* **Material supplied**

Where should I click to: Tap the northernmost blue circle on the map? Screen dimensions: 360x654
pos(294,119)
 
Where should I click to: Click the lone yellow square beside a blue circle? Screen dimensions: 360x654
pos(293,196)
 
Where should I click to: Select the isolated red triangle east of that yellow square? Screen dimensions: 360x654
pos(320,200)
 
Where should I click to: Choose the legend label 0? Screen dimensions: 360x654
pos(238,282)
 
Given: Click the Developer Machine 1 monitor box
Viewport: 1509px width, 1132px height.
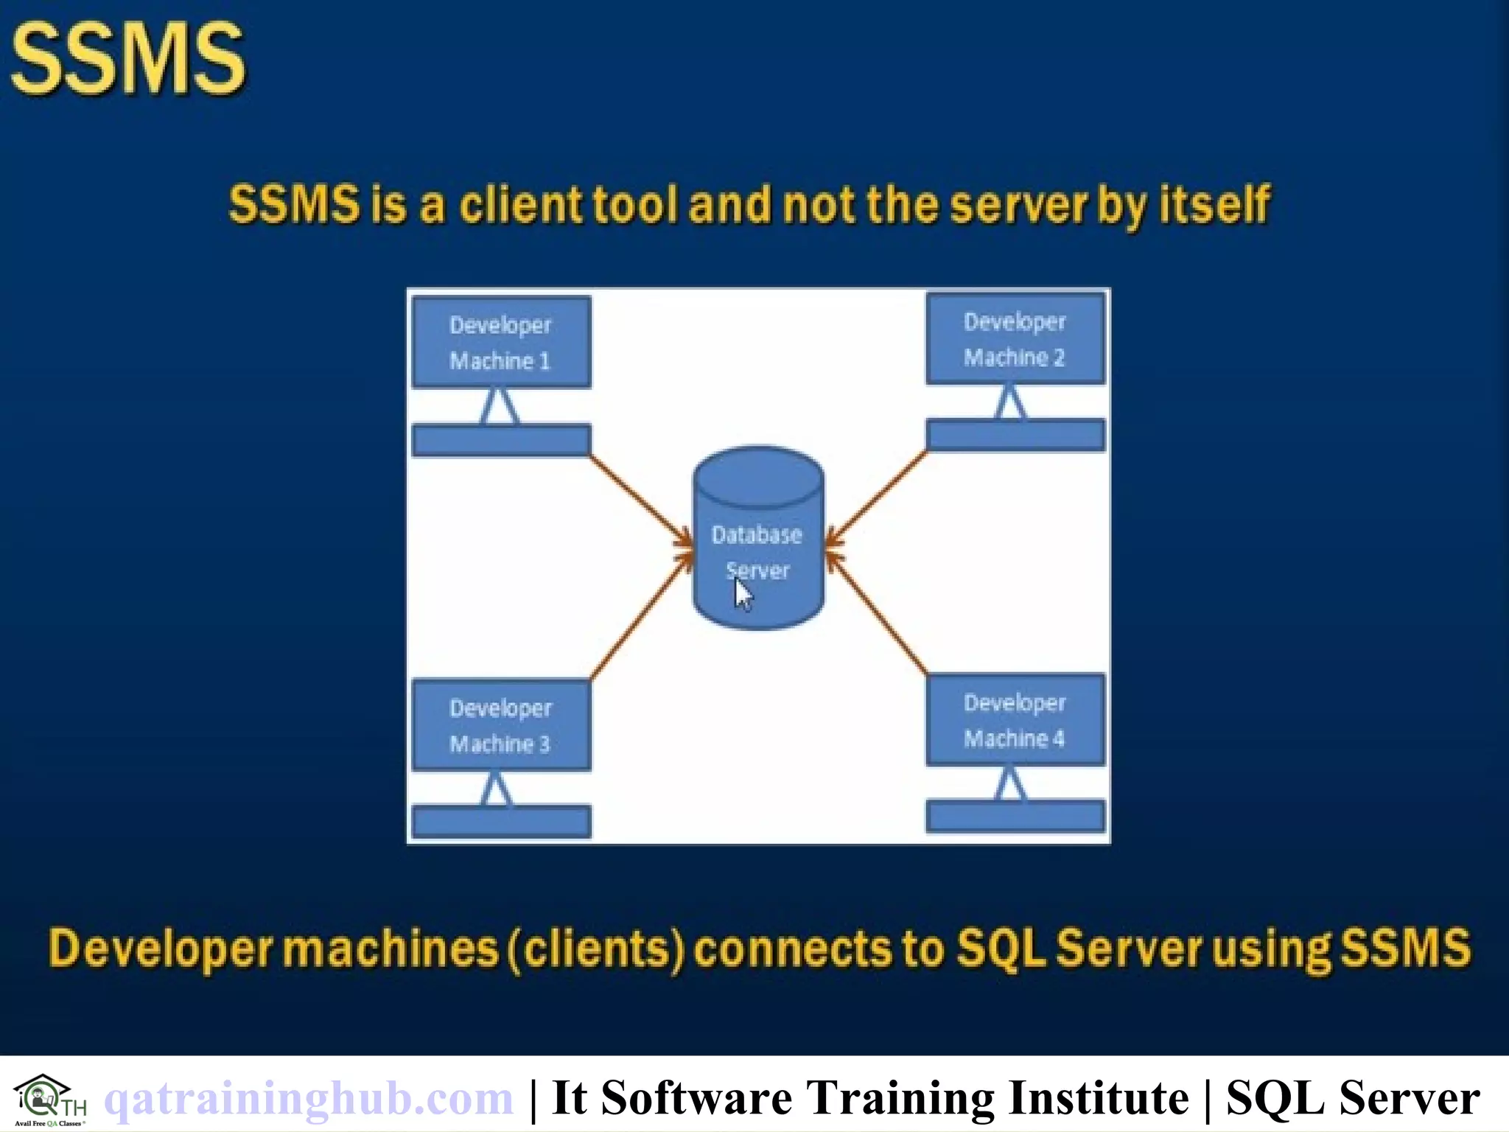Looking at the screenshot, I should point(501,342).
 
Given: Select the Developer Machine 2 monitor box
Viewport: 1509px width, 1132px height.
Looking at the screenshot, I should point(1015,339).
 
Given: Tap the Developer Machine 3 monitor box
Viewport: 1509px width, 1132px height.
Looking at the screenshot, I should point(501,725).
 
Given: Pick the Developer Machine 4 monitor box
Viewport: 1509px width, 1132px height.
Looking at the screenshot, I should point(1015,720).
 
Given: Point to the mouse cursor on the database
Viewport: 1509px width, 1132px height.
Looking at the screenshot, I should point(743,594).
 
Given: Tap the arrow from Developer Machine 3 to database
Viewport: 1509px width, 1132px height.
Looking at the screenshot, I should point(640,618).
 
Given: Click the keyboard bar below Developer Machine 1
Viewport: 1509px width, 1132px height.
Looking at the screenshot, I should point(501,440).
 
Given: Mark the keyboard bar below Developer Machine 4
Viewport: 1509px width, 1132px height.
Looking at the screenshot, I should point(1015,816).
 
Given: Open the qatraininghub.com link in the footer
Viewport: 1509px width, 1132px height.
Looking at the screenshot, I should point(309,1098).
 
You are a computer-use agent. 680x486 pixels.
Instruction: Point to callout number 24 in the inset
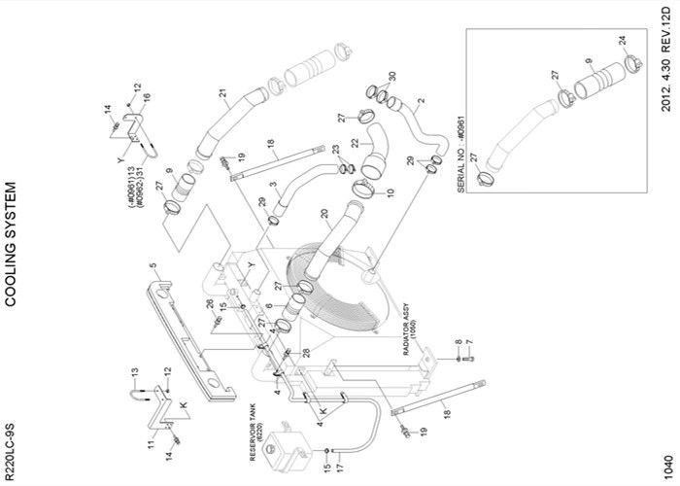(622, 40)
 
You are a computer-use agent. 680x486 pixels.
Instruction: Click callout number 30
(391, 78)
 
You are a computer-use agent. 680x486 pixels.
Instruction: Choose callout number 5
(153, 263)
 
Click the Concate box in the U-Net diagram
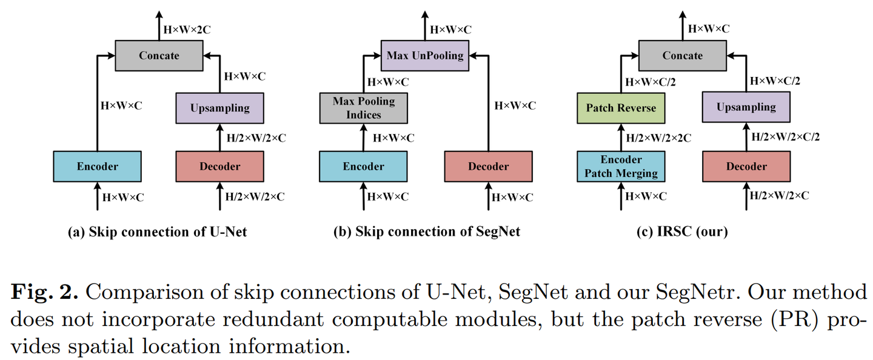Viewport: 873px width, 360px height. coord(159,56)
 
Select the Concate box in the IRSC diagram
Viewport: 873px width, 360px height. coord(683,56)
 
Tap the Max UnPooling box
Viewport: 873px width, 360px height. coord(425,56)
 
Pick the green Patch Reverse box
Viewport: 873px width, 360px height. coord(621,108)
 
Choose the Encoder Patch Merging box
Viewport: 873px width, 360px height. coord(621,167)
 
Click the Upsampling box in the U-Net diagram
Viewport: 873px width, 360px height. coord(220,108)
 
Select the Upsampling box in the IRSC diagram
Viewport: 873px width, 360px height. coord(746,108)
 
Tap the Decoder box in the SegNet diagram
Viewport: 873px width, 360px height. coord(489,167)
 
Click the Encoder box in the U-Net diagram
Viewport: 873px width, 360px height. coord(97,167)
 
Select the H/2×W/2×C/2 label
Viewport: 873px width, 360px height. coord(786,138)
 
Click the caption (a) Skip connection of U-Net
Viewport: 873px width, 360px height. coord(159,232)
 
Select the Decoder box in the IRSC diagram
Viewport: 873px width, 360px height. coord(746,167)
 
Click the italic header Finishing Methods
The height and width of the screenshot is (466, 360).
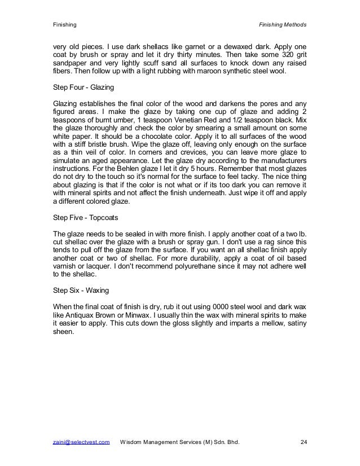click(282, 25)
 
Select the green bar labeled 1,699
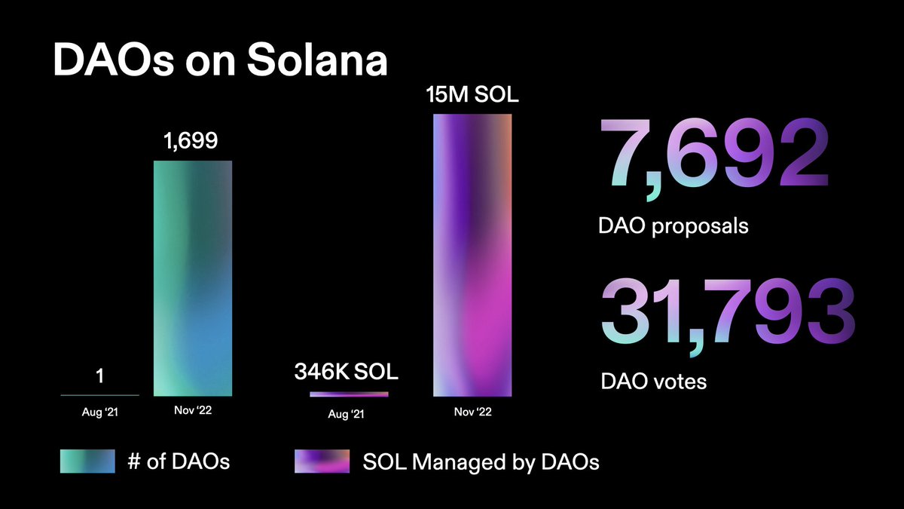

* **Required work**
Can you put the lines above into a numbered list, starting at the first line of the records and ending with the line containing "pos(320,200)", including both, and leaving out blank lines?

* **Task answer**
1. Where should I click to: Tap the northernmost blue circle on the map? Screen dimensions: 360x654
2. pos(294,119)
3. Where should I click to: Click the lone yellow square beside a blue circle? Screen dimensions: 360x654
4. pos(293,196)
5. Where should I click to: Select the isolated red triangle east of that yellow square? Screen dimensions: 360x654
6. pos(320,200)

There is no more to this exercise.